Do you just use HTC or do you throw some type S on top as well?


----------



## JBM (Mar 31, 2011)

It would be applied kinda thick, I parge the top of the firebox smooth with mortar, smooth over the lip of the damper with it too.


----------



## JBM (Mar 31, 2011)

If I were to do another one I might install a hook of some sort to rest the bottom of the handle on so it could be opened all the way. Or order the other damper.


----------



## dom-mas (Nov 26, 2011)

Thanks JBM


I'm minorly concerned. The damper that came only stays open when it's fully open. I guess I'll see what's up tomorrow


----------



## dom-mas (Nov 26, 2011)

As an aside, does anyone ever put up one of the superior chimney pots? The HO asked me to price adding one to the chimney. It seems like a basic install but never having seen one let alone install one I'm looking for tips on how to price it.


----------



## dakzaag (Jan 6, 2009)

For the Pot, the following applies

Set it and forget it...:thumbsup:

bevel high strength cement around the base as high as you can get it to stand, which really is a function of the base it sets on, but if you get 2-3 inches, it will hold.

Easy as 123.:clap:

For the damper, I am a little concerned about mortaring in the frame. I usually put fiberglass insulation on top of the flange to allow the metal to expand and contract with the heat cycles. If it is locked in, I could easily see a crack developing somewhere. Where exactly the crack would be, I cannot say, but Murphy's law would suggest that it will be in a critical location. 
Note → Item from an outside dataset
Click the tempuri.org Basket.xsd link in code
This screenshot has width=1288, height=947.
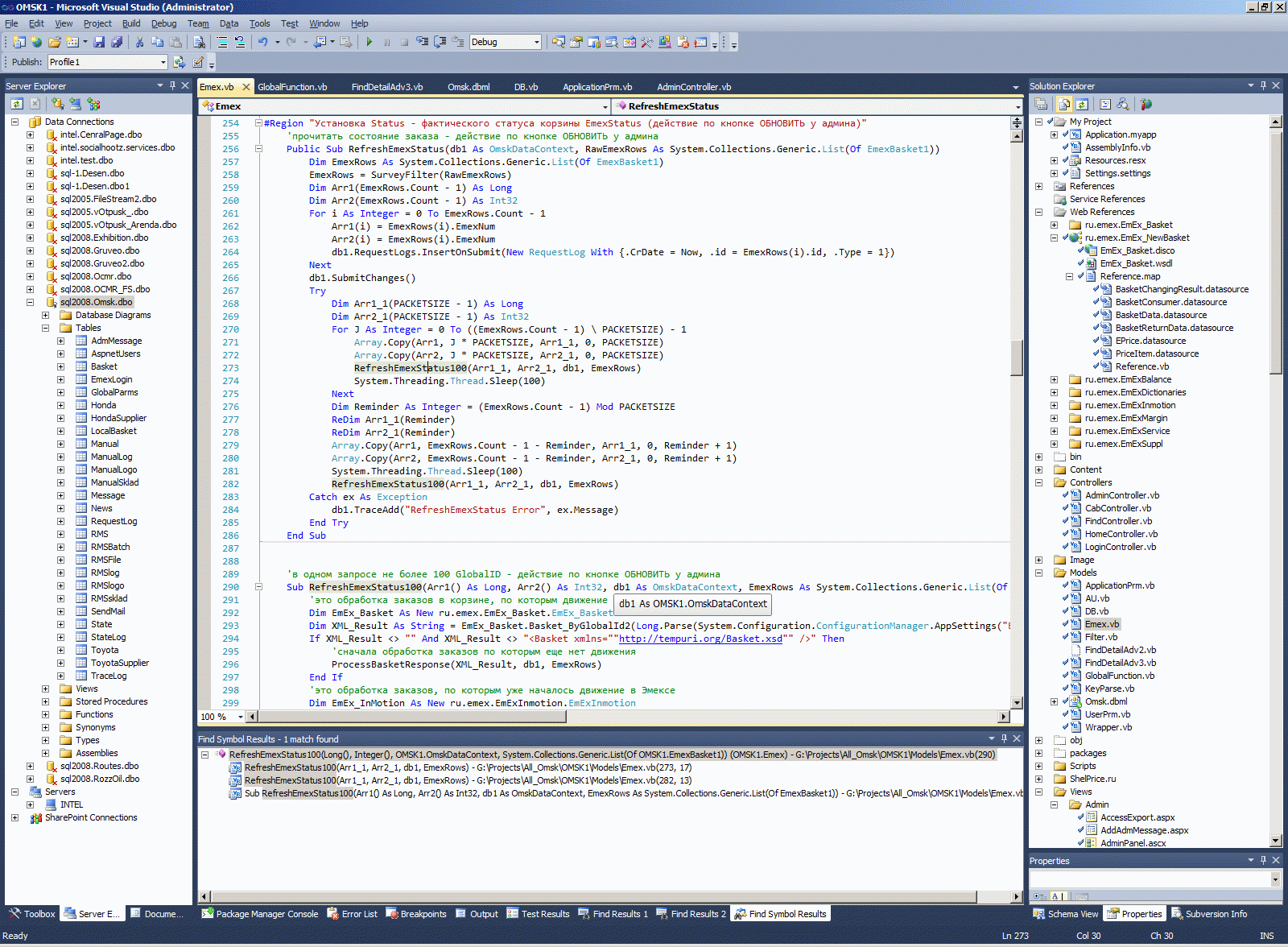click(x=700, y=639)
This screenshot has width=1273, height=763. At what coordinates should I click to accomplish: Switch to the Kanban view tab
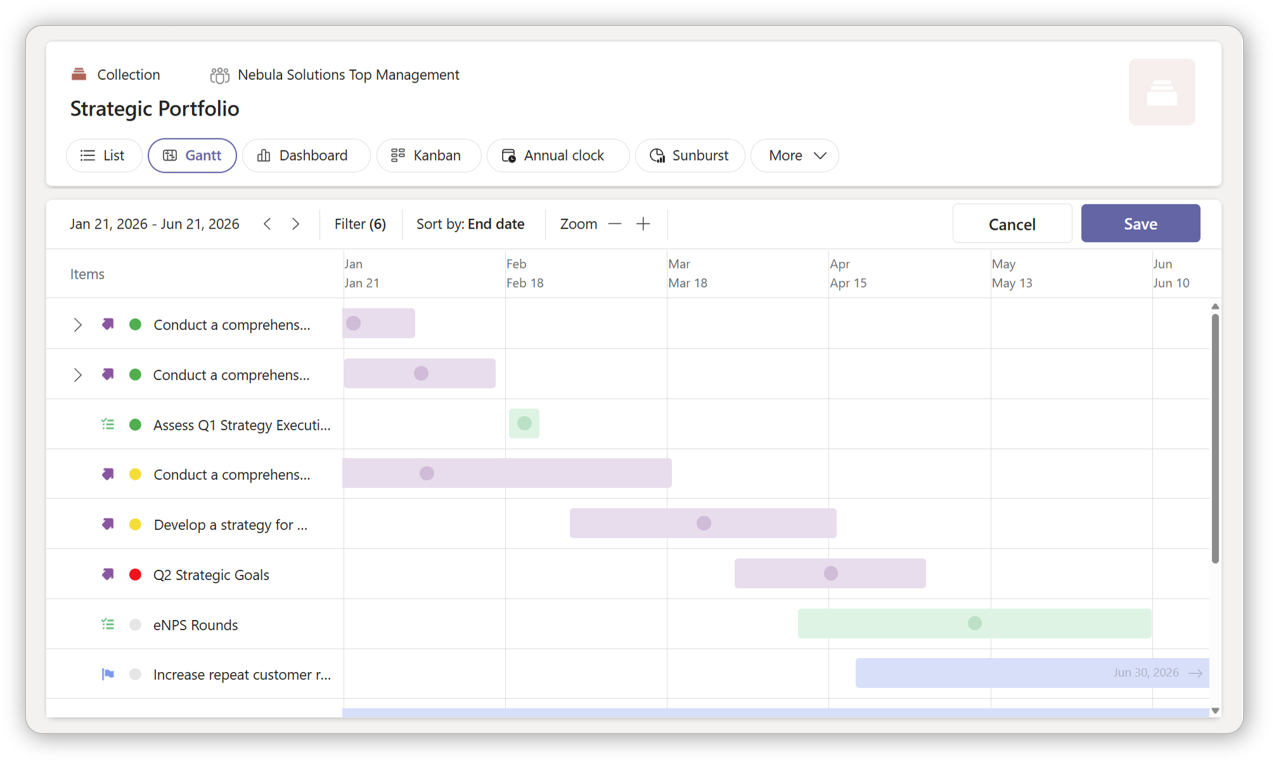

Since a Rumford throat is slightly different in design, the damper location may require some deviation of the above description, but you cannot ignore the fact that metal expands and contracts much differently through the heat cycle than masonry.


----------



## JBM (Mar 31, 2011)

dom-mas said:


> Thanks JBM
> 
> 
> I'm minorly concerned. The damper that came only stays open when it's fully open. I guess I'll see what's up tomorrow


Did your damper come with a little bracket to install under the curved throat? That little bugger when hooking the handle is what keeps it from slamming shut, and also keeps it from opening all the way. Im not sure if I like it.


----------



## dom-mas (Nov 26, 2011)

JBM- No, no bracket, just a flat piece of cast iron with a door the shape and size of the throat opening and a rod. When the door opens fully, it sets down and stays open, you would have to lift it slightly then lower it again

Dakzaag- the rumford smoke chamber is huge compared to the damper. There will be no material to set on top of the damper flange so I can't put any insulation/bond break anywhere. Like I say, first time using the kit and first time doing a true rumford. It's a bit different. Also first time doing a herringbone firebox. Things I'll do WAY different next time.


----------



## dom-mas (Nov 26, 2011)

Oh and thanks form the tip about the pot Dakzaag. I figured it was pretty simple but just wanted to make certain


----------



## stuart45 (Oct 7, 2009)

I usually build pots into the stack, especially the tall ones.


----------



## dom-mas (Nov 26, 2011)

damper opens fully. No obstructions, although I did have to keep mud away from where the "hinges" were or it wouldn't have been able to open. There was no casting name on the damper, just 24.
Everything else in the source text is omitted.